Performance of cascaded gain saturated and fixed gain optical amplifier FSO communication systems limited by scintillation and pointing error

Abstract

A major limitation to achieving acceptable system performance in free space optical (FSO) communication systems is the presence of atmospheric turbulence (AT), which results in received signal power fluctuations. In addition to the signal power fluctuations at the receiving end, pointing errors (PEs) can also significantly impair system performance. While achieving reliable communication over long distances is desirable, it is challenging because the AT effects and PEs are more pronounced at longer communication distances. Using Monte Carlo simulation methods, the impact of amplified spontaneous emission noise, AT, PE and geometric spread on cascaded gain saturated and fixed gain optical amplifier (OA) FSO communication systems is investigated in this paper.
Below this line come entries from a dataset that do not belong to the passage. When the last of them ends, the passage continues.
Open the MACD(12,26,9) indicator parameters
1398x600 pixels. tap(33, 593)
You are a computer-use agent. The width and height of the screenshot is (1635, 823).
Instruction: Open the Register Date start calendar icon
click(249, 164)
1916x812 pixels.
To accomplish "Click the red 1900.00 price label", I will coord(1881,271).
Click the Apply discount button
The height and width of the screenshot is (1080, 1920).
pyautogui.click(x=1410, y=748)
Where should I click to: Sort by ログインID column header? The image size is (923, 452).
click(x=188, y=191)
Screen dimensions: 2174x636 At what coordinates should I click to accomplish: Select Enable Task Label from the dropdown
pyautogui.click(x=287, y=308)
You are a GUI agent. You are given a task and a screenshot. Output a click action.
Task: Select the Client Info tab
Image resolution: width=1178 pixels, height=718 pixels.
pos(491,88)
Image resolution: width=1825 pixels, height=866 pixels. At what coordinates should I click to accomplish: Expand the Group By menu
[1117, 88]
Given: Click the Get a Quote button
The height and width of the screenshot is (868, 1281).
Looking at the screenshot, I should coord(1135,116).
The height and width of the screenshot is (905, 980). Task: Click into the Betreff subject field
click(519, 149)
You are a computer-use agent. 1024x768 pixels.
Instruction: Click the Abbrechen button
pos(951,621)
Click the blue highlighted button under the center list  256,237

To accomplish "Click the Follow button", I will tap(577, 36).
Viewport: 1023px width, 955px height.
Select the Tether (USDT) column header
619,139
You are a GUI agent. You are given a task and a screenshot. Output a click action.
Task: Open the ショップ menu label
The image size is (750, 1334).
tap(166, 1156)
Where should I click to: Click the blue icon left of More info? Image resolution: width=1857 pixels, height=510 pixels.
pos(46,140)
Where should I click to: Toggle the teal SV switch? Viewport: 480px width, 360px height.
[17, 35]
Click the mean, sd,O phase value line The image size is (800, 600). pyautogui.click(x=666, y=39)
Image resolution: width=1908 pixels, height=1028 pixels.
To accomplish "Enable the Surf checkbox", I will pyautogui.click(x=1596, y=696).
Results are obtained for different AT regimes, normalised PE standard deviations and normalised beam widths employing non-adaptive and adaptive decision thresholding schemes at the receiver. Results obtained show that increasing the size of the receiver aperture does not have any impact on the average bit error rate (BER) when the PEs are minimal. Also, the BER performances obtained with systems using a smaller receiver aperture are better than those obtained with systems using a larger receiver aperture when PEs are significant. Results obtained also show that even though unacceptable BER performances were obtained under moderate and strong atmospheric regimes when the decision threshold of the receiver is non-adaptive, the advantage of using gain saturated OAs is still evident as gain saturated OAs performed better than fixed gain OAs when the decision threshold of the receiver is non-adaptive.